The Chinese made several attempts to subdue the state, and appear
to have taken the capital in 1765–66, but were driven out by the
united Shan and Burmese troops. The same fate seems to have
attended the first Siamese invasion of 1804. The second and third
Siamese invasions, in 1852 and 1854, resulted in great disaster to the
invaders, though the capital was invested for a time.

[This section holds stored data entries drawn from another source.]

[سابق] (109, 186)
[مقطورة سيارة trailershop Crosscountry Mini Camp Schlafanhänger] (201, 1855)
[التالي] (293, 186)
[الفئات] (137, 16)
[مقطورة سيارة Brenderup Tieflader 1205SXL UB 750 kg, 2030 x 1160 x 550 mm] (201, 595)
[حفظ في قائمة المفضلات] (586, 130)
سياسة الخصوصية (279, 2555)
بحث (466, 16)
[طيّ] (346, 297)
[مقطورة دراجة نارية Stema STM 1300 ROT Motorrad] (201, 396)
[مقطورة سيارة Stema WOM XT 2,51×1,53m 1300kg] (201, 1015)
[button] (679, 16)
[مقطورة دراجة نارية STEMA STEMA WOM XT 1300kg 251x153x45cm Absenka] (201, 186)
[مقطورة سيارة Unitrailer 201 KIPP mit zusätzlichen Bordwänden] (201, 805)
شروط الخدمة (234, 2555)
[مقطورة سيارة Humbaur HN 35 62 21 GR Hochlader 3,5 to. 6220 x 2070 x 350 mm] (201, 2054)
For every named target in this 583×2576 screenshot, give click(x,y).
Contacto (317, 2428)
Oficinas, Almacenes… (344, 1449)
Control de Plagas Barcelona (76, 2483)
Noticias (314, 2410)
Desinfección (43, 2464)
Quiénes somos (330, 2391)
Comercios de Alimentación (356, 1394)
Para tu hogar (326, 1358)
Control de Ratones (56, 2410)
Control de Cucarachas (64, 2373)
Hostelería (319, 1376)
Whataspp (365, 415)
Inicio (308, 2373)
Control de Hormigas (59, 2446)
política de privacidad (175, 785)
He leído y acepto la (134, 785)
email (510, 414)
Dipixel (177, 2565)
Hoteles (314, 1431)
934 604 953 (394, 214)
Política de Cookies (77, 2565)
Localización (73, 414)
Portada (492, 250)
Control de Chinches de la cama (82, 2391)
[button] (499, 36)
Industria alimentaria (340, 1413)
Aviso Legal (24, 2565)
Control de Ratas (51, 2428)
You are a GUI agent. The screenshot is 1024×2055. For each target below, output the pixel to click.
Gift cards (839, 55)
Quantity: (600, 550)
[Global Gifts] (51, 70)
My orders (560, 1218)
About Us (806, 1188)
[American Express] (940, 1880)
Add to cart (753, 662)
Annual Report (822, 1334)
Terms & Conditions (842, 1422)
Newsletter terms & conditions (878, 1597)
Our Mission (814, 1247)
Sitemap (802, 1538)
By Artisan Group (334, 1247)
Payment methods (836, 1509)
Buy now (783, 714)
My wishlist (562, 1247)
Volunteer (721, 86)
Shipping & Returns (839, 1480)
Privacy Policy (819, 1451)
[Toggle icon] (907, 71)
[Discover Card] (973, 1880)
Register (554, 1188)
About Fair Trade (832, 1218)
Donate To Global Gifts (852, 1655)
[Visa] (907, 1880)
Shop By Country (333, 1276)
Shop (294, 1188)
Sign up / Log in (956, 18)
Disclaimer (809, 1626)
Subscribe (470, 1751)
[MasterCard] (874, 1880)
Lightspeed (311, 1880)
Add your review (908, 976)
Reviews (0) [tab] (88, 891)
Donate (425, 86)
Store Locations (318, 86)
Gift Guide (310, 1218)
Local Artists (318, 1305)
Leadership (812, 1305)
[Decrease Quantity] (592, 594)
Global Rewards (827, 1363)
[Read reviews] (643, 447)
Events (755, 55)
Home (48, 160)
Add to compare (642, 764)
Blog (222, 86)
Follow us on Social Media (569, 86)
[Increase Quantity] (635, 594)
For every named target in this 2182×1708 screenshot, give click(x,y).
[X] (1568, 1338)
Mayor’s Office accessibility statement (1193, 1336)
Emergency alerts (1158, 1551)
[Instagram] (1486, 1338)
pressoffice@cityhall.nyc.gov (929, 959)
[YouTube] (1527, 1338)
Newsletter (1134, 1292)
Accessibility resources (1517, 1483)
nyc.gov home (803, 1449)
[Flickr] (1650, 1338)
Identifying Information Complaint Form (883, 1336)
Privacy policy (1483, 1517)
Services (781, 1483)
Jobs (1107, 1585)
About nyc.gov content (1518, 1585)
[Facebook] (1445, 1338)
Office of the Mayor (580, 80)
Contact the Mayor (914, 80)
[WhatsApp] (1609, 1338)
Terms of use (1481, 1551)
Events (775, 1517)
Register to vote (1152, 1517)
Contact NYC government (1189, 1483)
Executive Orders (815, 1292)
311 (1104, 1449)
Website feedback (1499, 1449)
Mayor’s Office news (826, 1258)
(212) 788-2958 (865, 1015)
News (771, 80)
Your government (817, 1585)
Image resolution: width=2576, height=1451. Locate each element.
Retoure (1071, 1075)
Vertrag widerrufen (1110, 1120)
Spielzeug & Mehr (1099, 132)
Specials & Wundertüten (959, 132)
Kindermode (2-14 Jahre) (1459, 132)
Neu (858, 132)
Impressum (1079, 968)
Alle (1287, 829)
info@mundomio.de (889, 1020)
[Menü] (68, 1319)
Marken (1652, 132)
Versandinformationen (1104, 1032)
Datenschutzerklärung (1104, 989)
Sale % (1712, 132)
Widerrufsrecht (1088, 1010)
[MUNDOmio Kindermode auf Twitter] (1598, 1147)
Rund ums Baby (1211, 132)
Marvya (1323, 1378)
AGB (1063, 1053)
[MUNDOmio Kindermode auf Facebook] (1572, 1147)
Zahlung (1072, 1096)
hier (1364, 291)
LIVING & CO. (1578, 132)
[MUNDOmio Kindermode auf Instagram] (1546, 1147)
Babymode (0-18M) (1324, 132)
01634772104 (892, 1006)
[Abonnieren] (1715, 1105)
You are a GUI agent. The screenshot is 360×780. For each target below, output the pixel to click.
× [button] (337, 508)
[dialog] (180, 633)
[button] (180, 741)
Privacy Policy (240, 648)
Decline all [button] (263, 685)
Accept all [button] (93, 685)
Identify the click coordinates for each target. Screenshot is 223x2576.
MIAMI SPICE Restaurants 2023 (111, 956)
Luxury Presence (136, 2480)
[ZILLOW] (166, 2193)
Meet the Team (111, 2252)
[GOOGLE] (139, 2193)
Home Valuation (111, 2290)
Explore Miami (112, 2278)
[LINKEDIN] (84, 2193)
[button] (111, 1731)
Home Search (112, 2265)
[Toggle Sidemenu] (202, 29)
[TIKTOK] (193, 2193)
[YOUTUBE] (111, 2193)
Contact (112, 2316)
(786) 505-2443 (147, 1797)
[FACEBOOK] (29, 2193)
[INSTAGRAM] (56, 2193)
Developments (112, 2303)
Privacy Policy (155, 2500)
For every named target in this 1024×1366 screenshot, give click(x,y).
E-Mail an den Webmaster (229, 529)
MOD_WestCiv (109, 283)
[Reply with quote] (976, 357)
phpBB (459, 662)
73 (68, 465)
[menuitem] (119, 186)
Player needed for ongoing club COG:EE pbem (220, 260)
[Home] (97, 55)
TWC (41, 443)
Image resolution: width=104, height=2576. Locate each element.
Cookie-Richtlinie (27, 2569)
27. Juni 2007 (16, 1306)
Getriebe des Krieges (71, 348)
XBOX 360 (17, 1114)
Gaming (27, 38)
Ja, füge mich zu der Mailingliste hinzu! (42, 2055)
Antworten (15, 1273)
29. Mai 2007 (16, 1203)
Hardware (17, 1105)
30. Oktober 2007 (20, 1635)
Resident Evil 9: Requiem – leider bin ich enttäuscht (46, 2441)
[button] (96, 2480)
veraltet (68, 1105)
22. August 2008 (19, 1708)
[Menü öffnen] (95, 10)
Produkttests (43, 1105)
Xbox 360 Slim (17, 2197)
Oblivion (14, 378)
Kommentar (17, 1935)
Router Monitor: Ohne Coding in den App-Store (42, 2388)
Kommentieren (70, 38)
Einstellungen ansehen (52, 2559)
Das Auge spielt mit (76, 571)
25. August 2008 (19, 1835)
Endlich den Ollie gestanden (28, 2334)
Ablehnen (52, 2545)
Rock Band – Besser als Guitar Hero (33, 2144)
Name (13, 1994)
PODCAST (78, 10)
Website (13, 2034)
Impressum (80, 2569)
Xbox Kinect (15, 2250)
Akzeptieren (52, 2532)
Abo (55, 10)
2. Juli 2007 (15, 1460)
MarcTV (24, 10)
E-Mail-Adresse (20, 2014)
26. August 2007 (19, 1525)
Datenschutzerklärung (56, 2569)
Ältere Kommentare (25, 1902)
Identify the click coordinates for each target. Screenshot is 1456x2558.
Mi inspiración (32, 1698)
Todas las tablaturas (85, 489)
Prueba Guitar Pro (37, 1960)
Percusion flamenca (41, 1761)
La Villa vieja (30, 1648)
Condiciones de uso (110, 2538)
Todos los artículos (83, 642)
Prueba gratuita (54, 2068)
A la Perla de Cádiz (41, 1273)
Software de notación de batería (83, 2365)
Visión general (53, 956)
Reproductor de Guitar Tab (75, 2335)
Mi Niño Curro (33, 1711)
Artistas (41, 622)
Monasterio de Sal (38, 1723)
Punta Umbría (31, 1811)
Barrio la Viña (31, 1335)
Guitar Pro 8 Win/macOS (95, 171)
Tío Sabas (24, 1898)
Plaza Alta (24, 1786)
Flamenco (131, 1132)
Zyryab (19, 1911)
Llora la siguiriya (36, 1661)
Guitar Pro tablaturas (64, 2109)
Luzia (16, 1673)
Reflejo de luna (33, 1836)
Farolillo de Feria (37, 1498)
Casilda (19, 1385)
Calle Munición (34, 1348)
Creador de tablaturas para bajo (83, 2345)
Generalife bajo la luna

Kēng Tūng, the capital, is situated towards the southern end of a valley about 12 m. long and with an average breadth of 7 m. The town is surrounded by a brick wall and moat about 5 m. round. Only the central and northern portions are much built over. Pop. (1901), 5695. It is the most considerable town in the British Shan States. In the dry season crowds attend the market held according to Shan custom every five days, and numerous caravans come from China. The military post formerly was 7 m. west of the town, at the foot of the watershed range. At first the headquarters of a regiment was stationed there; this was reduced to a wing, and recently to military police. The site was badly chosen and proved very unhealthy, and the headquarters both military and civil have been transferred to Loi Ngwe Lông, a ridge 6500 ft. above sea-level 12 m. south of the capital. The rainfall probably averages between 50 and 60 in. for the year. The temperature seems to rise to nearly 100° F. during the hot weather, falling 30° or more during the night. In the cold weather a temperature of 40° or a few degrees more or less appears to be the lowest experienced. The plain in which the capital stands has an altitude of 3000 ft. (J. G. Sc.)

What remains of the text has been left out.